INSTRUKSI 1 —
Ubah baris-baris data di bawah menjadi tabel Markdown berkolom "Nomor" dan "Isi", mulai dari baris yang memuat "Given: Click the" dan berlanjut hingga baris terakhir data, tanpa baris kosong. Jangan masukkan gambar ke dalam jawaban.

KUTIPAN —

- - - - - - -

Jambi (ANTARA Jambi) - Mendengar kata "hutan" sudah terlintas dibenak adalah sebuah tempat yang dipenuhi pohon-pohon liar dan jenis tanaman termasuk satwa buas di dalamnya.

Namun defenisi itu sepertinya tidak berlaku bagi warga Sungai Beras, Kabupaten Tanjung Jabung Timur, Provinsi Jambi. Dimana mereka malah memanfaatkan hutan sebagai lahan untuk bertani.

Pagi itu, Kamis (22/9) sekitar pukul 08.00 WIB, ANTARA berkesempatan mengunjungi Desa Sungai Beras di Kecamatan Mendahara Ulu yang berjarak sekitar150 kilometer dari pusat Kota Jambi itu. Butuh waktu tiga Jambi lebih untuk sampai ke desa yang dulunya merupakan daerah penghasil beras.

- - - - - - -

INFORMASI HASIL EKSTRAKSI —
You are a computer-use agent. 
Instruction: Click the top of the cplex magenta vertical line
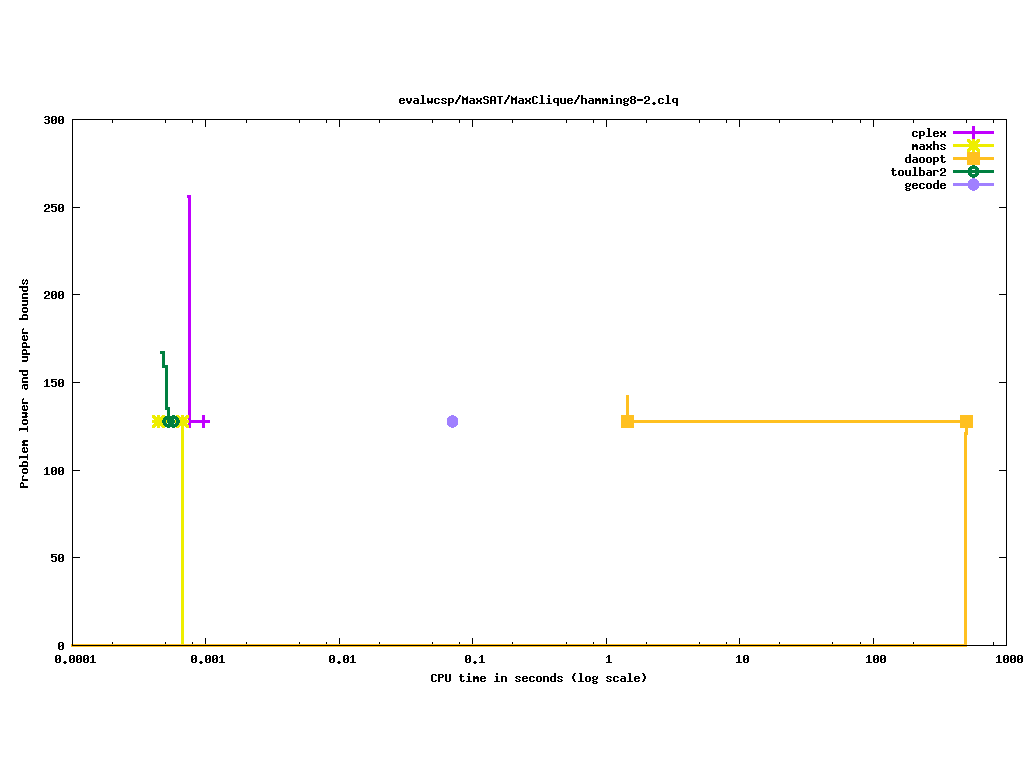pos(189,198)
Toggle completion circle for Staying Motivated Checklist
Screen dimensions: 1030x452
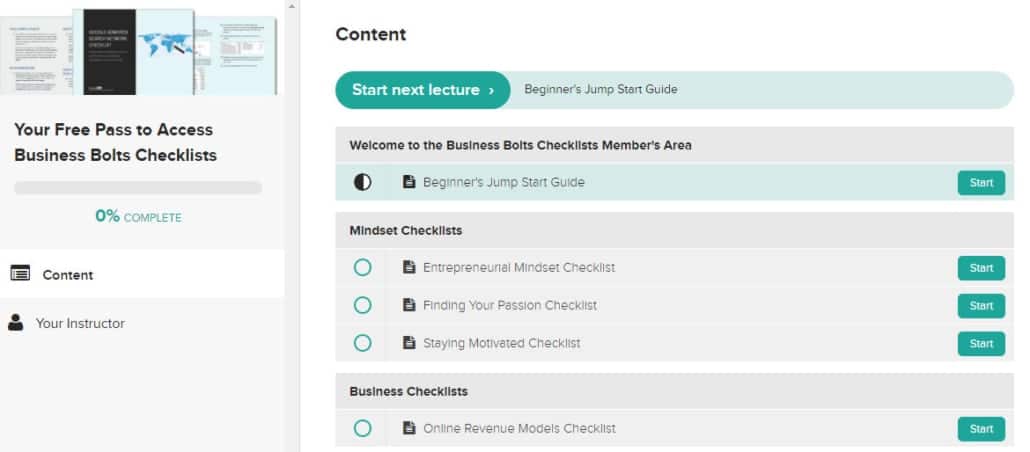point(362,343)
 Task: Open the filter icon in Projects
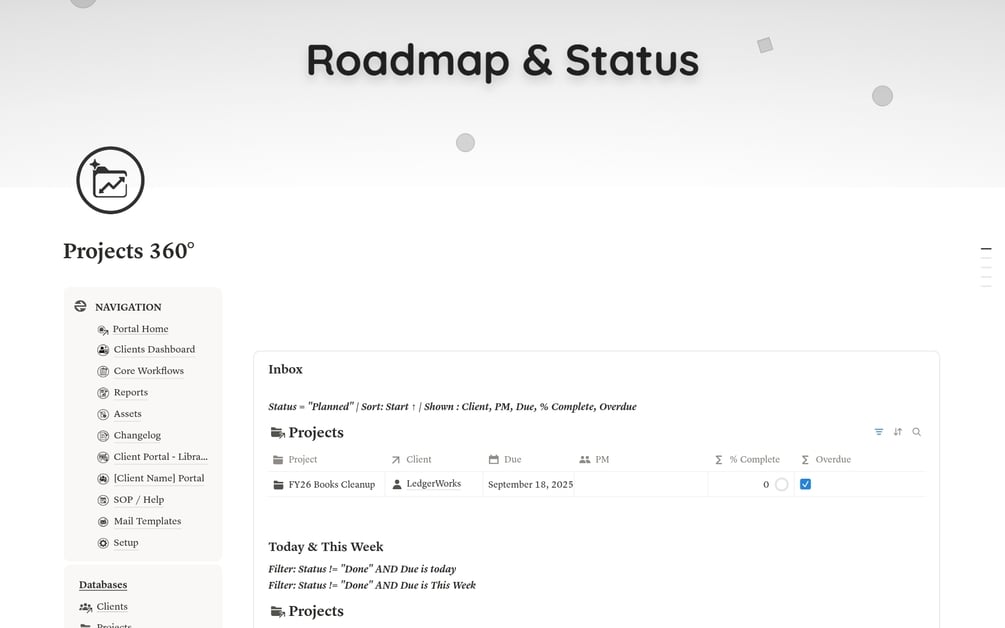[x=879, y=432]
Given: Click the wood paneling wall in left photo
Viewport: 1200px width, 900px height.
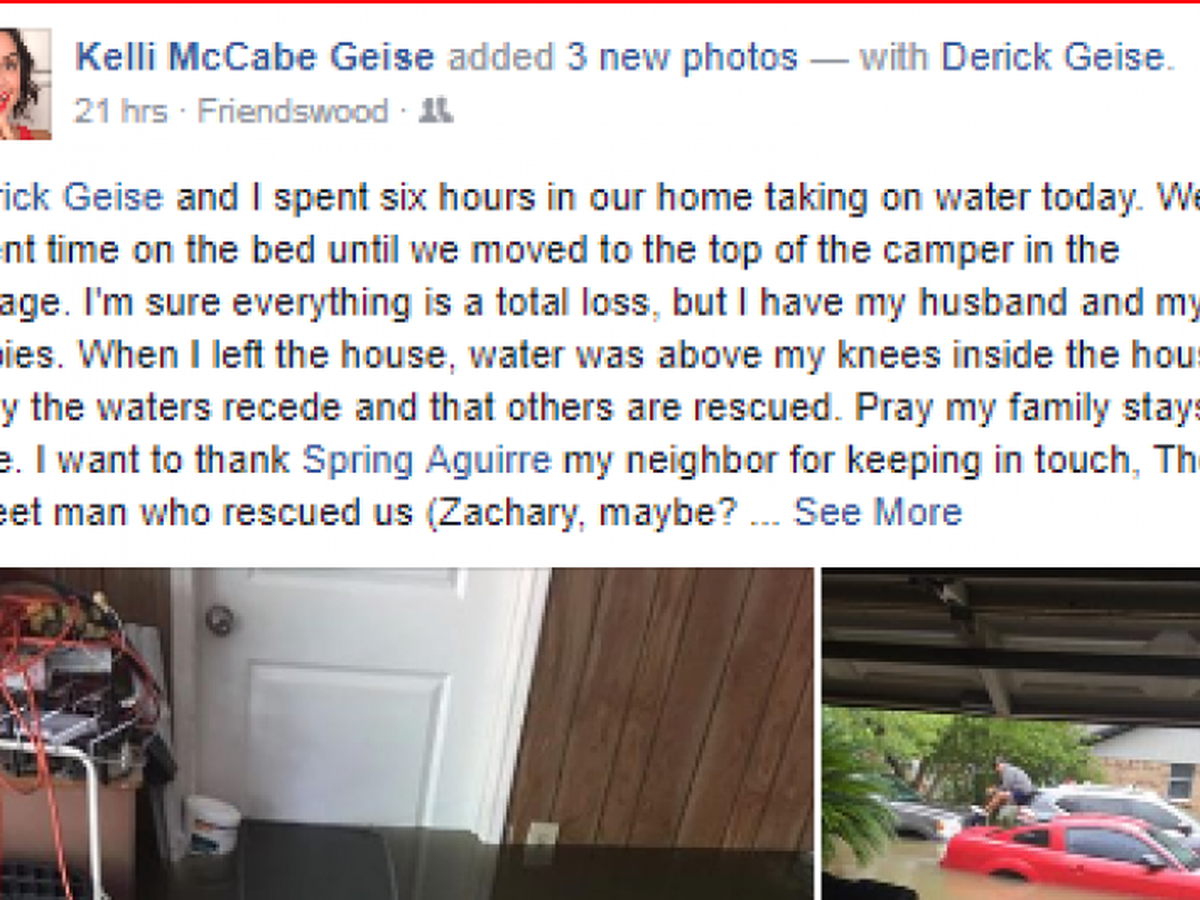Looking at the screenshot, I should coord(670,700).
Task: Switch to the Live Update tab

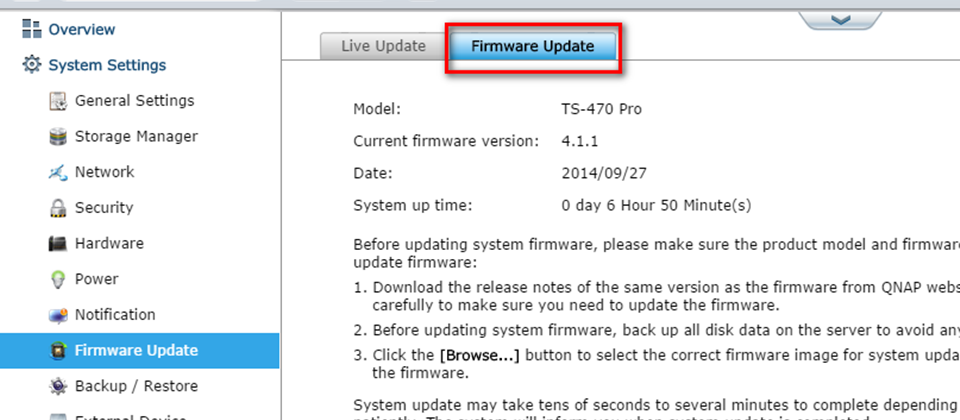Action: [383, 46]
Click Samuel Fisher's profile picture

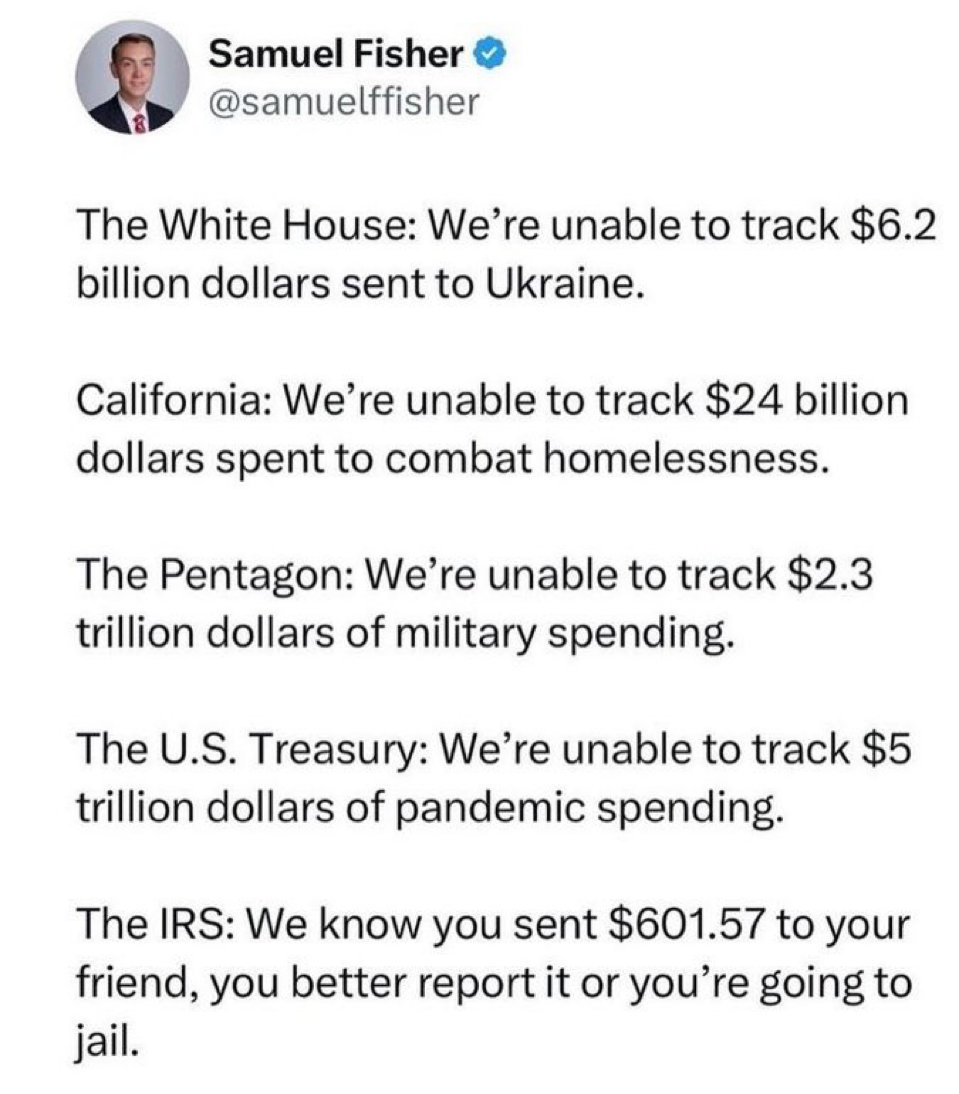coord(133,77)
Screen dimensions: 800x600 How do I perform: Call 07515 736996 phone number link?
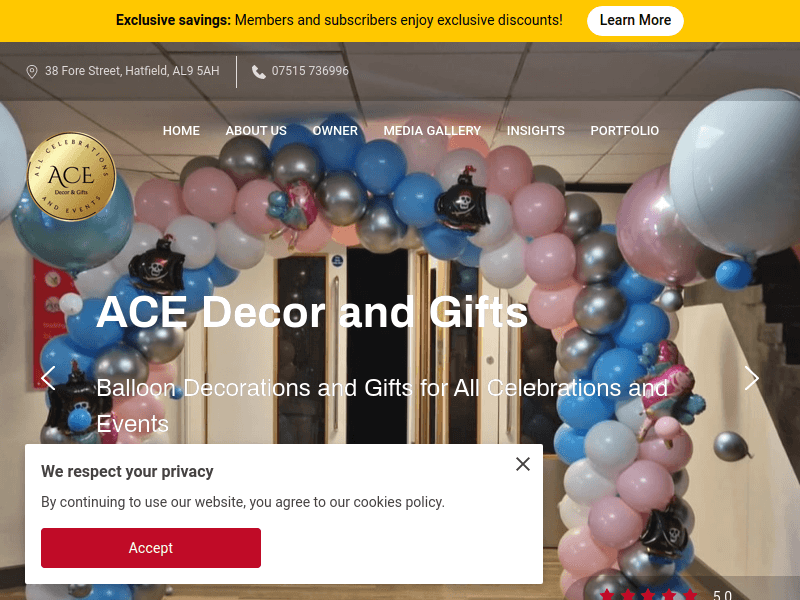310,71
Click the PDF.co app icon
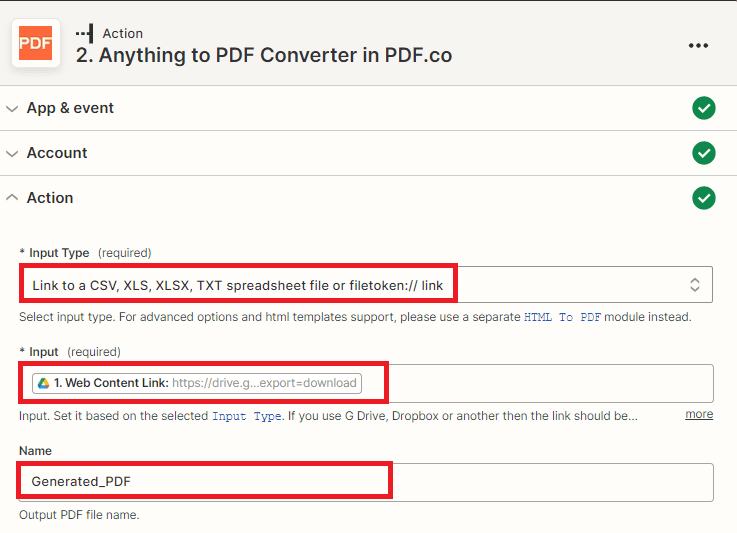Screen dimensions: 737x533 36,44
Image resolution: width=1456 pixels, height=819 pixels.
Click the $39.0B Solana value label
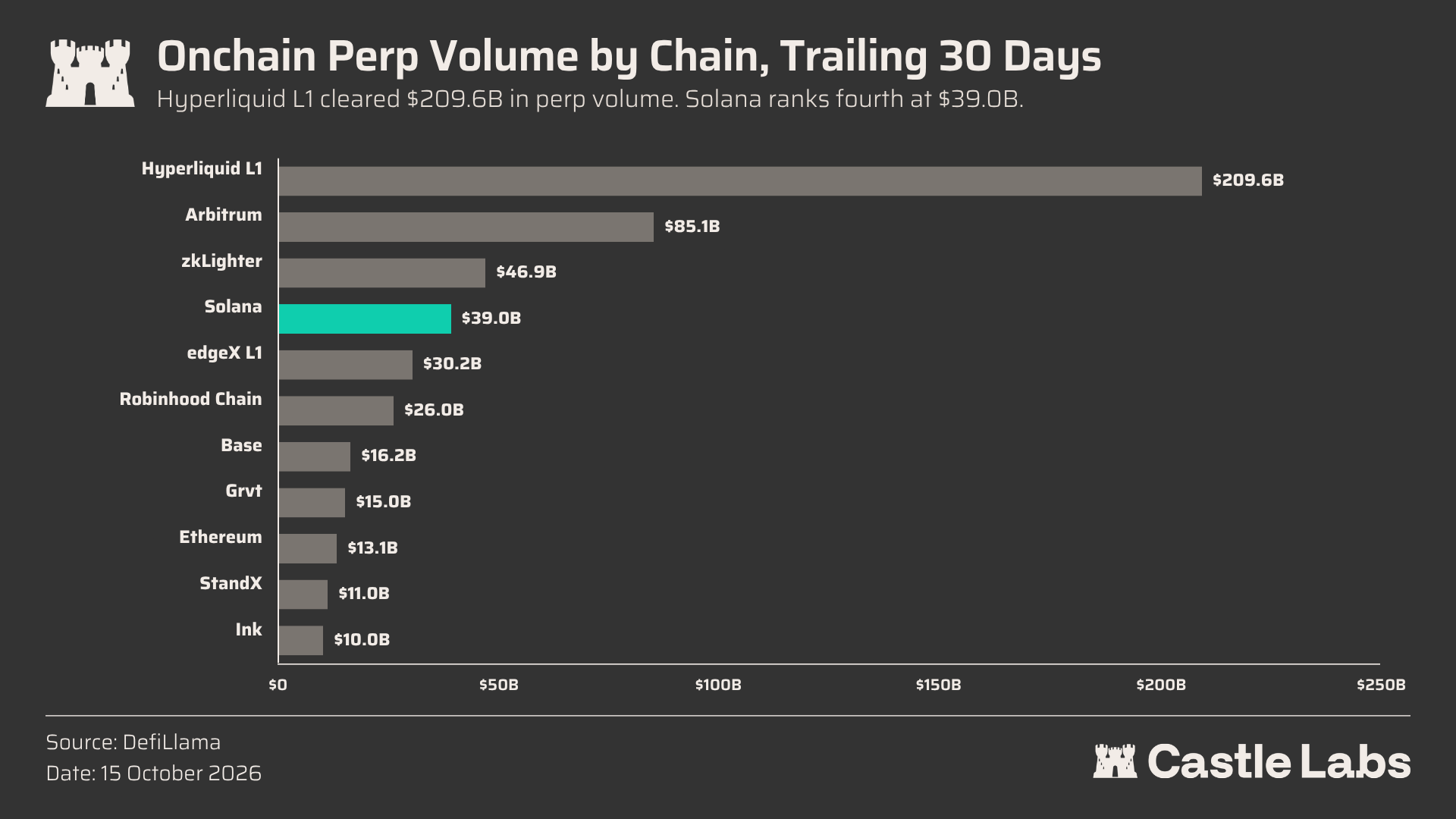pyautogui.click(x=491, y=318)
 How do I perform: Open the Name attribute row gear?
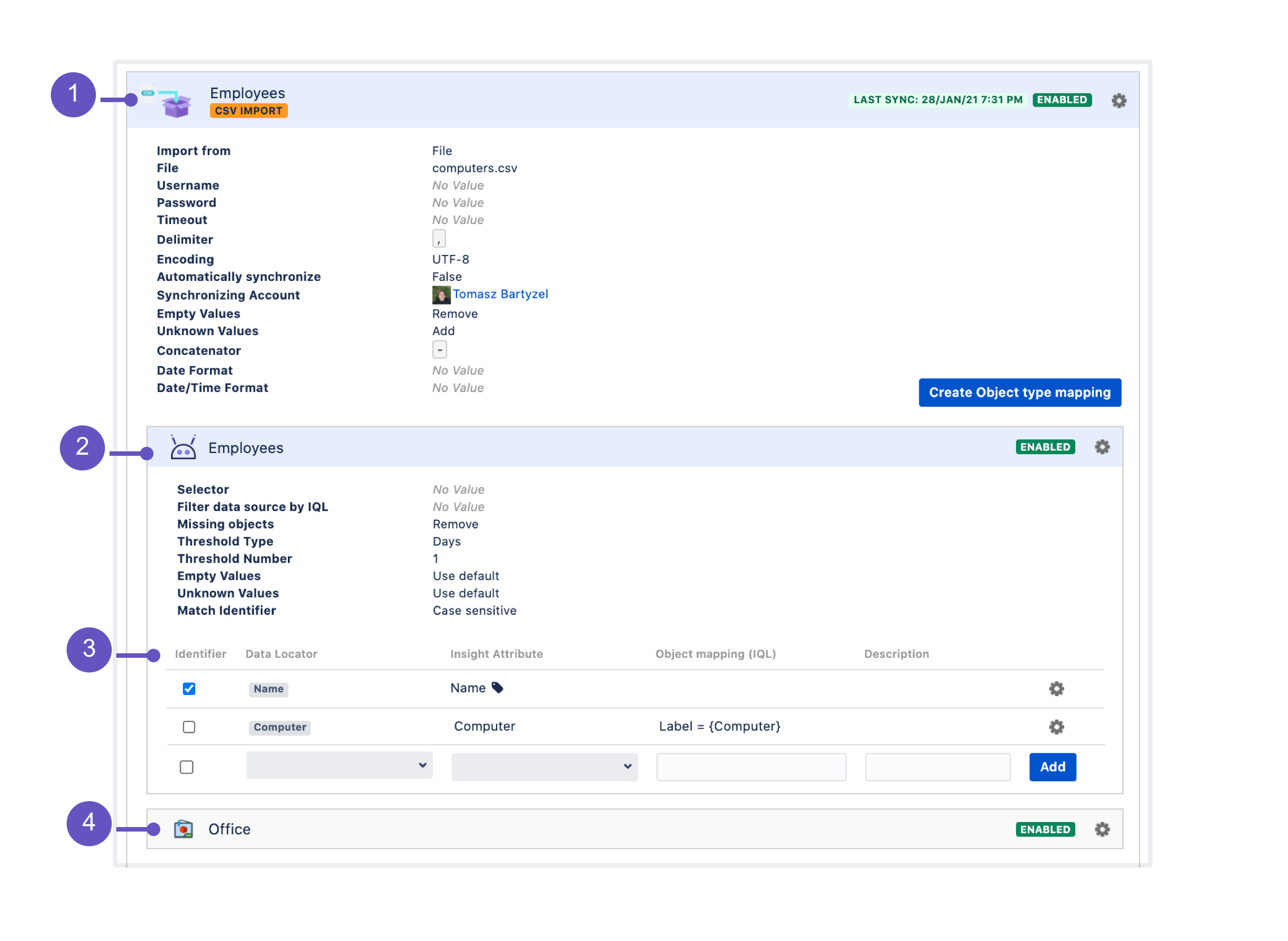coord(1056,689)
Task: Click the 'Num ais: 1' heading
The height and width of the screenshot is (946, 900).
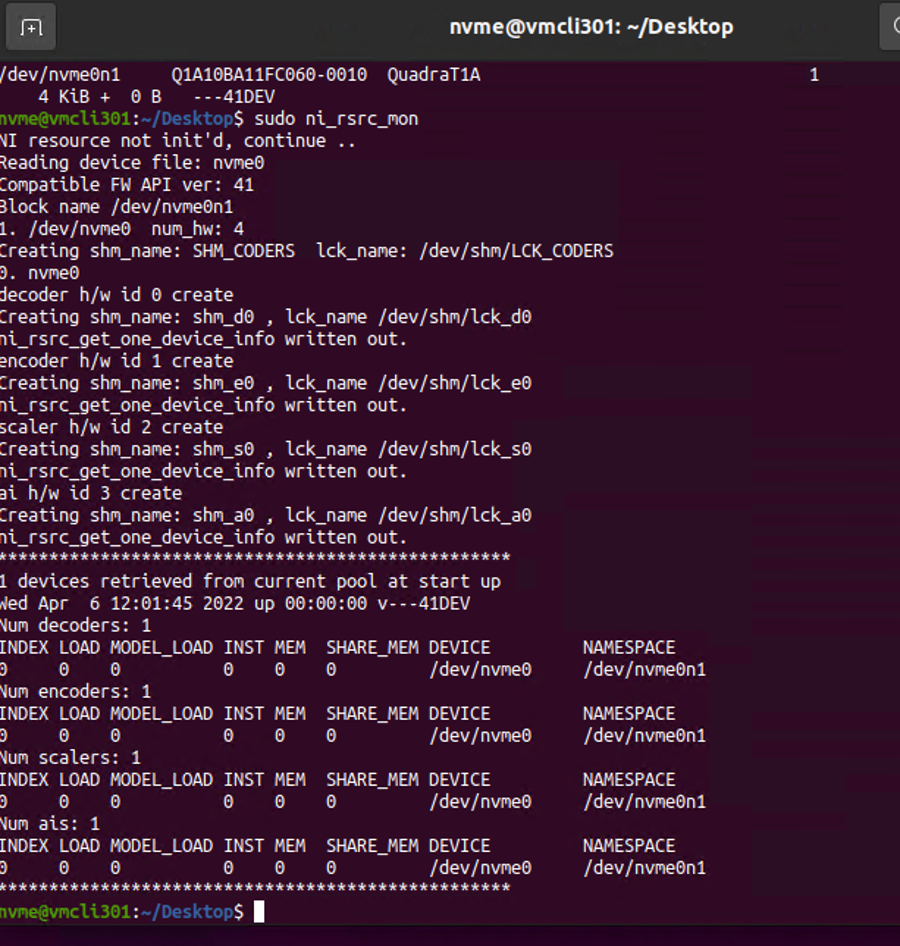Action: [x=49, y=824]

- - - - - - -

INSTRUKSI 2 —
Ketik ulang tanpa perubahan bagian artikel tentang warga Sungai Beras yang dimulai dengan "Jambi (ANTARA Jambi)" dan berlanjut hingga "buas di dalamnya.".

JAWABAN TERTULIS 1 —
| Nomor | Isi |
|---|---|
| 1 | Given: Click the wood paneling wall in left photo |
| 2 | Viewport: 1200px width, 900px height. |
| 3 | Looking at the screenshot, I should coord(670,700). |
| 4 | Task: Switch to the Live Update tab |
| 5 | Action: [383, 46] |
| 6 | Click Samuel Fisher's profile picture |
| 7 | coord(133,77) |
| 8 | Screen dimensions: 800x600 How do I perform: Call 07515 736996 phone number link? |
| 9 | 310,71 |
| 10 | Click the PDF.co app icon |
| 11 | Screen dimensions: 737x533 36,44 |
| 12 | Image resolution: width=1456 pixels, height=819 pixels. |
| 13 | Click the $39.0B Solana value label |
| 14 | pyautogui.click(x=491, y=318) |
| 15 |  How do I perform: Open the Name attribute row gear? |
| 16 | coord(1056,689) |
| 17 | Task: Click the 'Num ais: 1' heading |
| 18 | The height and width of the screenshot is (946, 900). |
| 19 | Action: [x=49, y=824] |

JAWABAN TERTULIS 2 —
Jambi (ANTARA Jambi) - Mendengar kata "hutan" sudah terlintas dibenak adalah sebuah tempat yang dipenuhi pohon-pohon liar dan jenis tanaman termasuk satwa buas di dalamnya.